In my view what the next step is, in terms of developing empirical evidence for the efficacy and humanity of VBP, is educational materials for training medical students, residents, and other clinicians, thus setting the stage for comparative trials for VBP and medicine as usual.
John Z Sadler
July 15th, 2009 at 3:27 pm
Apologies for arriving so late to this blog!
I was also at the conference and I have found it really interesting to read the posts and to consider further some of the issues around values based practice. It is clear that, whatever the evidence, values undoubtedly influence the way that professionals and patients behave and that this has a considerable impact on care – although researching this and identifying outcomes of a more values based approach clearly remains problematic.
However, the patient/professional interaction is not the only situation where values can conflict and dissonance between professional values can also lead to problems in clinical practice. This can occur when one professional is more in ‘tune’ with the patients values or believes that his/her own values are more important than other professionals or the patient and should, therefore, drive care.

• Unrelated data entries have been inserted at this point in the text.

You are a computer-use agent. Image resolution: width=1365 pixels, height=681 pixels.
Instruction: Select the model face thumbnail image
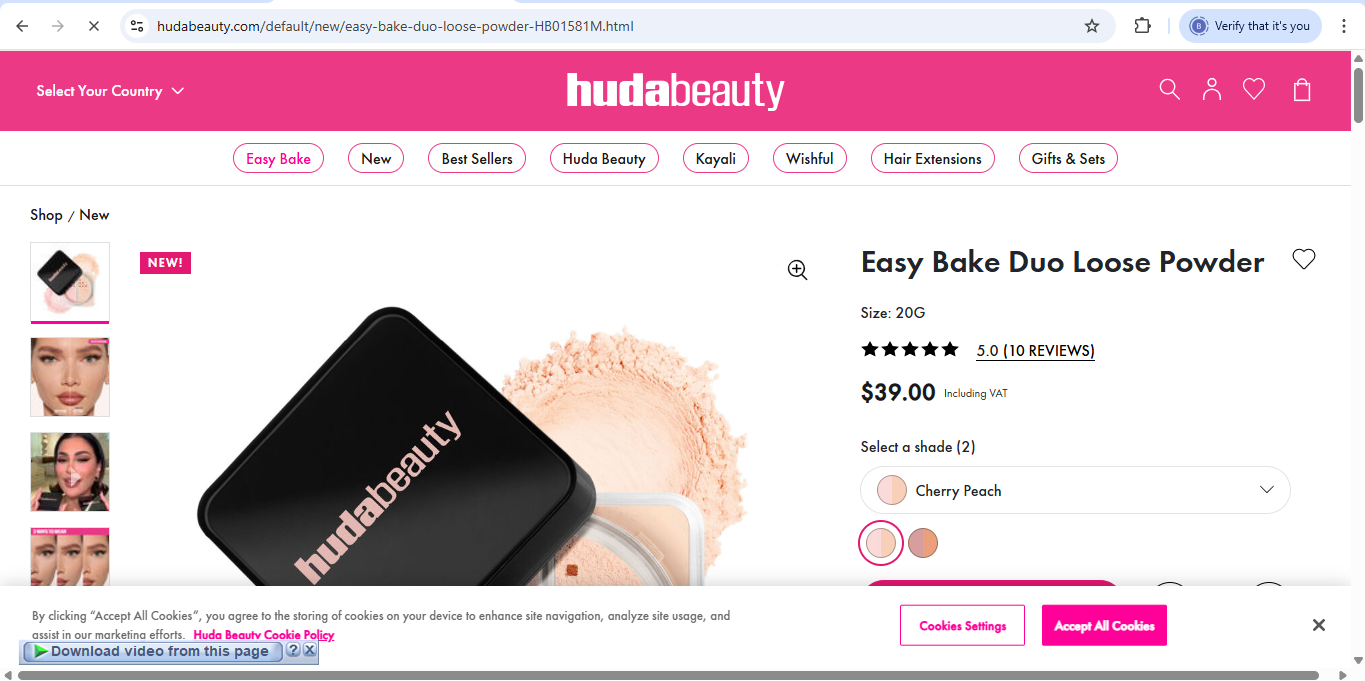click(70, 377)
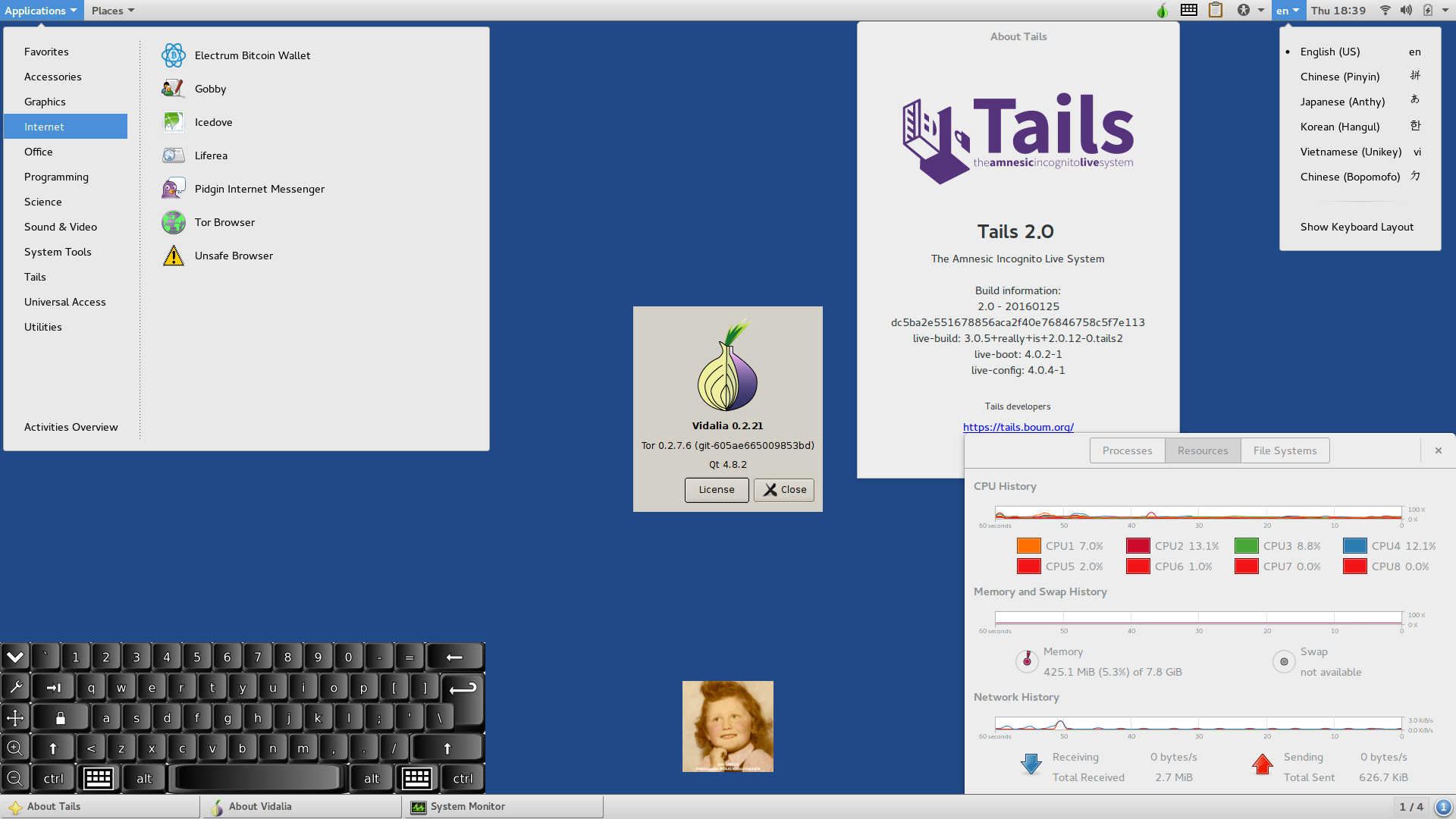Select English (US) input source
1456x819 pixels.
[1329, 52]

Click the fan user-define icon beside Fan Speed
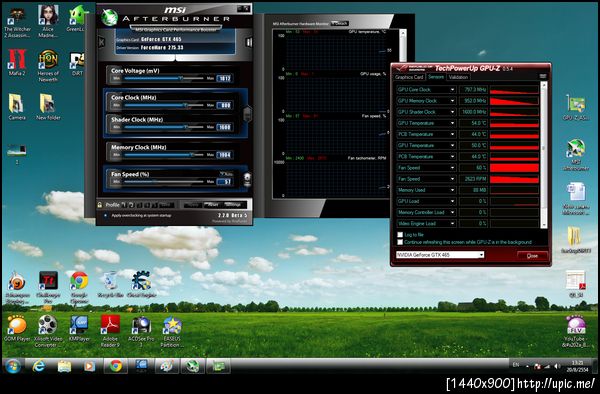247,179
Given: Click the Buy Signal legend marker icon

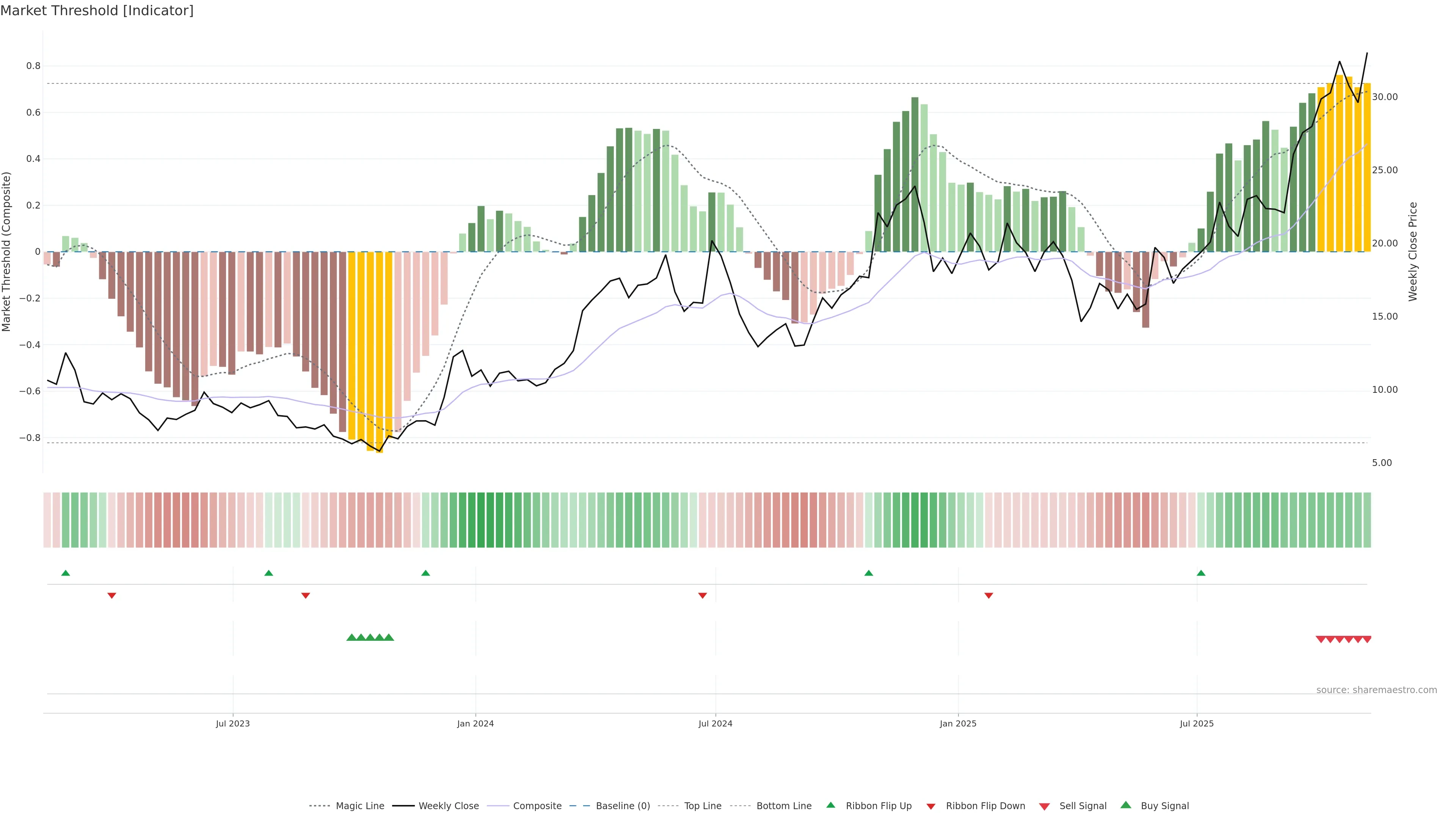Looking at the screenshot, I should point(1125,805).
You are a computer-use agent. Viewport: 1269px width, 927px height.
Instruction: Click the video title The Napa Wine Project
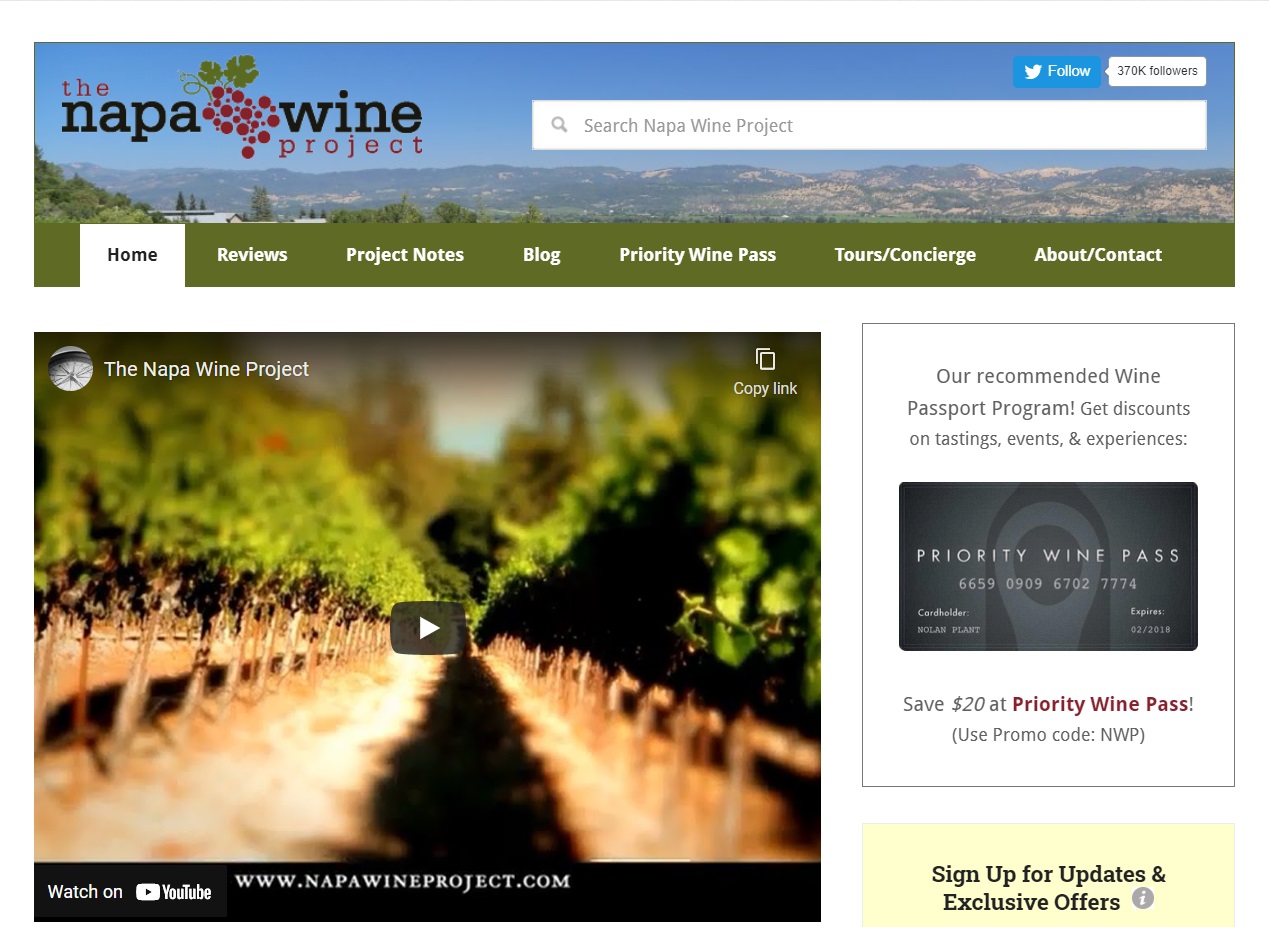[x=206, y=369]
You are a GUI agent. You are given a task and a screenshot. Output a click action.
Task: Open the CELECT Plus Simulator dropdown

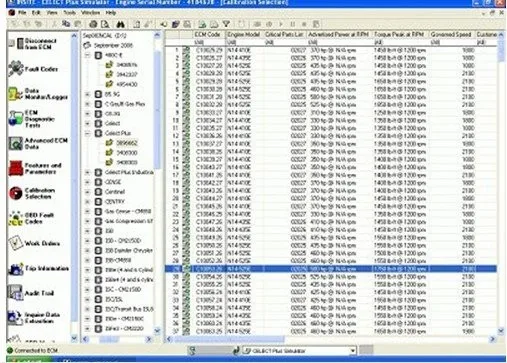click(x=353, y=351)
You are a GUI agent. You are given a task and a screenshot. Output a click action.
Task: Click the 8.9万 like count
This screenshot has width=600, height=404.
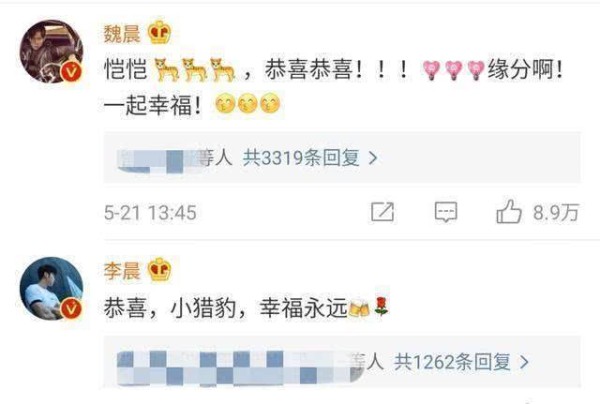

One possible way to address this is to encourage professionals to adopt a more open approach with each other about their values and consider how these may lead to conflict in clinical practice. Unfortunately, what sometimes happens when care becomes complex is that staff resort to ‘professional tribalism’ with each profession, extolling the values of their own practice rather than working in a more creative way to address the issue. Perhaps more reflection and self awareness about how and why professional values conflict could lead to improved teamwork and patient care.